Listed entries
__________________________________________________
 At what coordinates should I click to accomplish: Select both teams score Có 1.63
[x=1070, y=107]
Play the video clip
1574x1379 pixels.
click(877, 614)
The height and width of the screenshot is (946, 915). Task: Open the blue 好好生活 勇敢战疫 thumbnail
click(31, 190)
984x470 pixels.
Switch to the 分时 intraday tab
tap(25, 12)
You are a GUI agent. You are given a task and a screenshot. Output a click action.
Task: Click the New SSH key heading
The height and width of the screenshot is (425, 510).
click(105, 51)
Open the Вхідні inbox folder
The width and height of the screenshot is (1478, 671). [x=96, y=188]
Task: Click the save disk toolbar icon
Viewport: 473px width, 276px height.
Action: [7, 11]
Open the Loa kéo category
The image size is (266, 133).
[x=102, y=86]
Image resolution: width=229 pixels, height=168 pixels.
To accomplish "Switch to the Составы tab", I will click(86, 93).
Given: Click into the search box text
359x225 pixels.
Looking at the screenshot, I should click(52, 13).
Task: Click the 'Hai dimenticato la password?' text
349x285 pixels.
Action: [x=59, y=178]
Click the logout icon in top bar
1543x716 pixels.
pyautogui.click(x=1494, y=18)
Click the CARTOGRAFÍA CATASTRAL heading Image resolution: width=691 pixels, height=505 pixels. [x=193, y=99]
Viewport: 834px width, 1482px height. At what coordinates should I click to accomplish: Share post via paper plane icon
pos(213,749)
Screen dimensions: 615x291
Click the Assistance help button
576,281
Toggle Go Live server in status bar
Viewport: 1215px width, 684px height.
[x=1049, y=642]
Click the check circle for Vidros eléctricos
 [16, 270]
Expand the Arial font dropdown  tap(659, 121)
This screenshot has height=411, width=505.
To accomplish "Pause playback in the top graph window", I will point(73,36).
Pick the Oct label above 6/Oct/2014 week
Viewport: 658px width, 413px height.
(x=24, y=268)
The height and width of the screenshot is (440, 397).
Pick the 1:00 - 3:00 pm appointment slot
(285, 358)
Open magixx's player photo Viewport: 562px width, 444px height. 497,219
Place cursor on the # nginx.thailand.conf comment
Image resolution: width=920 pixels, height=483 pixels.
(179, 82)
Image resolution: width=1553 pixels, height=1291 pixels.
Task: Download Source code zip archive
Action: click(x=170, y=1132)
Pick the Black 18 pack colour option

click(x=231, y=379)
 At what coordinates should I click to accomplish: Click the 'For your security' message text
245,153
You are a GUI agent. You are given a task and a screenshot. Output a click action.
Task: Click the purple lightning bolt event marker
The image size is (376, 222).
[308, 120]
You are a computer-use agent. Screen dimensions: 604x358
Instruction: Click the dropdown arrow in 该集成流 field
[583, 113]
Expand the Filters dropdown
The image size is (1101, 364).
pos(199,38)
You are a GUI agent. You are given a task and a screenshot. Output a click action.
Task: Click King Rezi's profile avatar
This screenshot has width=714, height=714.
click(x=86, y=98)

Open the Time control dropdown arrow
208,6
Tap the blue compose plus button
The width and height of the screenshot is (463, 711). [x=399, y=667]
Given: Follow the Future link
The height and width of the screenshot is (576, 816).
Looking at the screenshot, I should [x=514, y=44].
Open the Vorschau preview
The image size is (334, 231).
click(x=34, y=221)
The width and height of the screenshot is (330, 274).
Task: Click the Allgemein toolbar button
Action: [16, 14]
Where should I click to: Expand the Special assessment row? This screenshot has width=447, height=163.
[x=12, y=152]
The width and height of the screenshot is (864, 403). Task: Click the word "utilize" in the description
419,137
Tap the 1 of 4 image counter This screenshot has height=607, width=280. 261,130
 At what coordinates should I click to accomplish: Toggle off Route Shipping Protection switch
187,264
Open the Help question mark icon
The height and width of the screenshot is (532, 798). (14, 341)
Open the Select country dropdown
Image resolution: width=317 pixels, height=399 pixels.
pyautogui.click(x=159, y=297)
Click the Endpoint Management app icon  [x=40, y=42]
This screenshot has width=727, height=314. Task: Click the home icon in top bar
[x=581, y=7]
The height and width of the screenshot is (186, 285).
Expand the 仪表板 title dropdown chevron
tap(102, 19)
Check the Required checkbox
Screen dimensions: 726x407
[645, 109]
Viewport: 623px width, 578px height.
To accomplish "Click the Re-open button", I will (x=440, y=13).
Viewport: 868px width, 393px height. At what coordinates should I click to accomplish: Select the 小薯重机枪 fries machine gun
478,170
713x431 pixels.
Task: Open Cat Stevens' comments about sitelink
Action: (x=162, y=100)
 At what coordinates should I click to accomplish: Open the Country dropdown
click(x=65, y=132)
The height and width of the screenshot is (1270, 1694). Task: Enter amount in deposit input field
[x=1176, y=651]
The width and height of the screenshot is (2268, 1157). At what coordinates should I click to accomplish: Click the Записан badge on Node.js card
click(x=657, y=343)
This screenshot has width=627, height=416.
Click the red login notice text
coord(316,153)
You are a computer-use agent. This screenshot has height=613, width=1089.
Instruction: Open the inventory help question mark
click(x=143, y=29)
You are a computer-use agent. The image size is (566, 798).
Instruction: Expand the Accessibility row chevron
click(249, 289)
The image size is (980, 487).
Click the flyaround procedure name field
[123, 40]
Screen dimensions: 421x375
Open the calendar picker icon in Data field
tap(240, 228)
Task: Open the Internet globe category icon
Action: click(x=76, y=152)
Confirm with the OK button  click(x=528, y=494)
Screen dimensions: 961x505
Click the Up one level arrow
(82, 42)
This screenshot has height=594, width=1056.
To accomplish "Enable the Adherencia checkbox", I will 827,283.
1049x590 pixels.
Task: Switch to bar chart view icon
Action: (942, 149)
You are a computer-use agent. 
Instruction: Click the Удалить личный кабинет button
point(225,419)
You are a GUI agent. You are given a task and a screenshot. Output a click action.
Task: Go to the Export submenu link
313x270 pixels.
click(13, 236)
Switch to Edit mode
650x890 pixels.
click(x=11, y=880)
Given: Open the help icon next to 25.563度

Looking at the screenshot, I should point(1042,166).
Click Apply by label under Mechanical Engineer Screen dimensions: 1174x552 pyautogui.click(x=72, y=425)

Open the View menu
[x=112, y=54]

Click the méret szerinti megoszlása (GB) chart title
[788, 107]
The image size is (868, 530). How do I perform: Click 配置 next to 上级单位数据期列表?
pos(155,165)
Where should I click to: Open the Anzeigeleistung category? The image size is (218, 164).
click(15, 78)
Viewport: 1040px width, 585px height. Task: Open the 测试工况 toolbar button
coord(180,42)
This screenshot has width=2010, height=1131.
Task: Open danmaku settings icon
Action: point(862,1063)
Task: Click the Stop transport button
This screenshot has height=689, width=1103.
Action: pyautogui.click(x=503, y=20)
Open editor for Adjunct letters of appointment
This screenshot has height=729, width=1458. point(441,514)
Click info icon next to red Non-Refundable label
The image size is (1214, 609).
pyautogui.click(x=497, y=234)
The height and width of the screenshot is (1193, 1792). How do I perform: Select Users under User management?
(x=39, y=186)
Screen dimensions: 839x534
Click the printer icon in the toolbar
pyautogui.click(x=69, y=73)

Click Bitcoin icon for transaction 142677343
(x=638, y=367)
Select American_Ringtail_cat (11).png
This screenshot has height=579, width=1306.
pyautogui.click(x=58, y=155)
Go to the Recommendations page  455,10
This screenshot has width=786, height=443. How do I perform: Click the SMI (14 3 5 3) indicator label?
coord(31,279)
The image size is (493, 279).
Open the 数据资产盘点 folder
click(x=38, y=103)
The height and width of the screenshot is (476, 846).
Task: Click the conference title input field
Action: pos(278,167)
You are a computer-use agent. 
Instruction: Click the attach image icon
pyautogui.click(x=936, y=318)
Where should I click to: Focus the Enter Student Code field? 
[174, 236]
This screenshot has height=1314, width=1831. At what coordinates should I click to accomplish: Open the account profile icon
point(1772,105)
__________________________________________________
What you are asked to do
Format these lines as a numbered list, leaving out any blank lines. Include every one of the records.

Answer to the task
1.  At what coordinates should I click to accomplish: Select both teams score Có 1.63
2. [x=1070, y=107]
3. Play the video clip
4. 1574x1379 pixels.
5. click(877, 614)
6. The height and width of the screenshot is (946, 915). Task: Open the blue 好好生活 勇敢战疫 thumbnail
7. click(31, 190)
8. 984x470 pixels.
9. Switch to the 分时 intraday tab
10. tap(25, 12)
11. You are a GUI agent. You are given a task and a screenshot. Output a click action.
12. Task: Click the New SSH key heading
13. The height and width of the screenshot is (425, 510).
14. click(105, 51)
15. Open the Вхідні inbox folder
16. The width and height of the screenshot is (1478, 671). [x=96, y=188]
17. Task: Click the save disk toolbar icon
18. Viewport: 473px width, 276px height.
19. Action: [7, 11]
20. Open the Loa kéo category
21. The image size is (266, 133).
22. [x=102, y=86]
23. Image resolution: width=229 pixels, height=168 pixels.
24. To accomplish "Switch to the Составы tab", I will click(86, 93).
25. Given: Click into the search box text
26. 359x225 pixels.
27. Looking at the screenshot, I should click(52, 13).
28. Task: Click the 'Hai dimenticato la password?' text
29. 349x285 pixels.
30. Action: [x=59, y=178]
31. Click the logout icon in top bar
32. 1543x716 pixels.
33. pyautogui.click(x=1494, y=18)
34. Click the CARTOGRAFÍA CATASTRAL heading Image resolution: width=691 pixels, height=505 pixels. [x=193, y=99]
35. Viewport: 834px width, 1482px height. At what coordinates should I click to accomplish: Share post via paper plane icon
36. pos(213,749)
37. Screen dimensions: 615x291
38. Click the Assistance help button
39. 576,281
40. Toggle Go Live server in status bar
41. Viewport: 1215px width, 684px height.
42. [x=1049, y=642]
43. Click the check circle for Vidros eléctricos
44.  [16, 270]
45. Expand the Arial font dropdown  tap(659, 121)
46. This screenshot has height=411, width=505.
47. To accomplish "Pause playback in the top graph window", I will point(73,36).
48. Pick the Oct label above 6/Oct/2014 week
49. Viewport: 658px width, 413px height.
50. (x=24, y=268)
51. The height and width of the screenshot is (440, 397).
52. Pick the 1:00 - 3:00 pm appointment slot
53. (285, 358)
54. Open magixx's player photo Viewport: 562px width, 444px height. 497,219
55. Place cursor on the # nginx.thailand.conf comment
56. Image resolution: width=920 pixels, height=483 pixels.
57. (179, 82)
58. Image resolution: width=1553 pixels, height=1291 pixels.
59. Task: Download Source code zip archive
60. Action: click(x=170, y=1132)
61. Pick the Black 18 pack colour option
62. click(x=231, y=379)
63.  At what coordinates should I click to accomplish: Click the 'For your security' message text
64. 245,153
65. You are a GUI agent. You are given a task and a screenshot. Output a click action.
66. Task: Click the purple lightning bolt event marker
67. The image size is (376, 222).
68. [308, 120]
69. You are a computer-use agent. Screen dimensions: 604x358
70. Instruction: Click the dropdown arrow in 该集成流 field
71. [583, 113]
72. Expand the Filters dropdown
73. The image size is (1101, 364).
74. pos(199,38)
75. You are a GUI agent. You are given a task and a screenshot. Output a click action.
76. Task: Click King Rezi's profile avatar
77. This screenshot has width=714, height=714.
78. click(x=86, y=98)
79. Open the Time control dropdown arrow
80. 208,6
81. Tap the blue compose plus button
82. The width and height of the screenshot is (463, 711). [x=399, y=667]
83. Given: Follow the Future link
84. The height and width of the screenshot is (576, 816).
85. Looking at the screenshot, I should [x=514, y=44].
86. Open the Vorschau preview
87. The image size is (334, 231).
88. click(x=34, y=221)
89. The width and height of the screenshot is (330, 274).
90. Task: Click the Allgemein toolbar button
91. Action: [16, 14]
92. Where should I click to: Expand the Special assessment row? This screenshot has width=447, height=163.
93. [x=12, y=152]
94. The width and height of the screenshot is (864, 403). Task: Click the word "utilize" in the description
95. 419,137
96. Tap the 1 of 4 image counter This screenshot has height=607, width=280. 261,130
97.  At what coordinates should I click to accomplish: Toggle off Route Shipping Protection switch
98. 187,264
99. Open the Help question mark icon
100. The height and width of the screenshot is (532, 798). (14, 341)
101. Open the Select country dropdown
102. Image resolution: width=317 pixels, height=399 pixels.
103. pyautogui.click(x=159, y=297)
104. Click the Endpoint Management app icon  [x=40, y=42]
105. This screenshot has width=727, height=314. Task: Click the home icon in top bar
106. [x=581, y=7]
107. The height and width of the screenshot is (186, 285).
108. Expand the 仪表板 title dropdown chevron
109. tap(102, 19)
110. Check the Required checkbox
111. Screen dimensions: 726x407
112. [645, 109]
113. Viewport: 623px width, 578px height.
114. To accomplish "Click the Re-open button", I will (x=440, y=13).
115. Viewport: 868px width, 393px height. At what coordinates should I click to accomplish: Select the 小薯重机枪 fries machine gun
116. 478,170
117. 713x431 pixels.
118. Task: Open Cat Stevens' comments about sitelink
119. Action: (x=162, y=100)
120.  At what coordinates should I click to accomplish: Open the Country dropdown
121. click(x=65, y=132)
122. The height and width of the screenshot is (1270, 1694). Task: Enter amount in deposit input field
123. [x=1176, y=651]
124. The width and height of the screenshot is (2268, 1157). At what coordinates should I click to accomplish: Click the Записан badge on Node.js card
125. click(x=657, y=343)
126. This screenshot has width=627, height=416.
127. Click the red login notice text
128. coord(316,153)
129. You are a computer-use agent. This screenshot has height=613, width=1089.
130. Instruction: Open the inventory help question mark
131. click(x=143, y=29)
132. You are a computer-use agent. The image size is (566, 798).
133. Instruction: Expand the Accessibility row chevron
134. click(249, 289)
135. The image size is (980, 487).
136. Click the flyaround procedure name field
137. [123, 40]
138. Screen dimensions: 421x375
139. Open the calendar picker icon in Data field
140. tap(240, 228)
141. Task: Open the Internet globe category icon
142. Action: click(x=76, y=152)
143. Confirm with the OK button  click(x=528, y=494)
144. Screen dimensions: 961x505
145. Click the Up one level arrow
146. (82, 42)
147. This screenshot has height=594, width=1056.
148. To accomplish "Enable the Adherencia checkbox", I will 827,283.
149. 1049x590 pixels.
150. Task: Switch to bar chart view icon
151. Action: (942, 149)
152. You are a computer-use agent. 
153. Instruction: Click the Удалить личный кабинет button
154. point(225,419)
155. You are a GUI agent. You are given a task and a screenshot. Output a click action.
156. Task: Go to the Export submenu link
157. 313x270 pixels.
158. click(13, 236)
159. Switch to Edit mode
160. 650x890 pixels.
161. click(x=11, y=880)
162. Given: Open the help icon next to 25.563度
163. Looking at the screenshot, I should point(1042,166).
164. Click Apply by label under Mechanical Engineer Screen dimensions: 1174x552 pyautogui.click(x=72, y=425)
165. Open the View menu
166. [x=112, y=54]
167. Click the méret szerinti megoszlása (GB) chart title
168. [788, 107]
169. The image size is (868, 530). How do I perform: Click 配置 next to 上级单位数据期列表?
170. pos(155,165)
171. Where should I click to: Open the Anzeigeleistung category? The image size is (218, 164).
172. click(15, 78)
173. Viewport: 1040px width, 585px height. Task: Open the 测试工况 toolbar button
174. coord(180,42)
175. This screenshot has width=2010, height=1131.
176. Task: Open danmaku settings icon
177. Action: point(862,1063)
178. Task: Click the Stop transport button
179. This screenshot has height=689, width=1103.
180. Action: pyautogui.click(x=503, y=20)
181. Open editor for Adjunct letters of appointment
182. This screenshot has height=729, width=1458. point(441,514)
183. Click info icon next to red Non-Refundable label
184. The image size is (1214, 609).
185. pyautogui.click(x=497, y=234)
186. The height and width of the screenshot is (1193, 1792). How do I perform: Select Users under User management?
187. (x=39, y=186)
188. Screen dimensions: 839x534
189. Click the printer icon in the toolbar
190. pyautogui.click(x=69, y=73)
191. Click Bitcoin icon for transaction 142677343
192. (x=638, y=367)
193. Select American_Ringtail_cat (11).png
194. This screenshot has height=579, width=1306.
195. pyautogui.click(x=58, y=155)
196. Go to the Recommendations page  455,10
197. This screenshot has width=786, height=443. How do I perform: Click the SMI (14 3 5 3) indicator label?
198. coord(31,279)
199. The image size is (493, 279).
200. Open the 数据资产盘点 folder
201. click(x=38, y=103)
202. The height and width of the screenshot is (476, 846).
203. Task: Click the conference title input field
204. Action: pos(278,167)
205. You are a computer-use agent. 
206. Instruction: Click the attach image icon
207. pyautogui.click(x=936, y=318)
208. Where should I click to: Focus the Enter Student Code field? 
209. [174, 236]
210. This screenshot has height=1314, width=1831. At what coordinates should I click to accomplish: Open the account profile icon
211. point(1772,105)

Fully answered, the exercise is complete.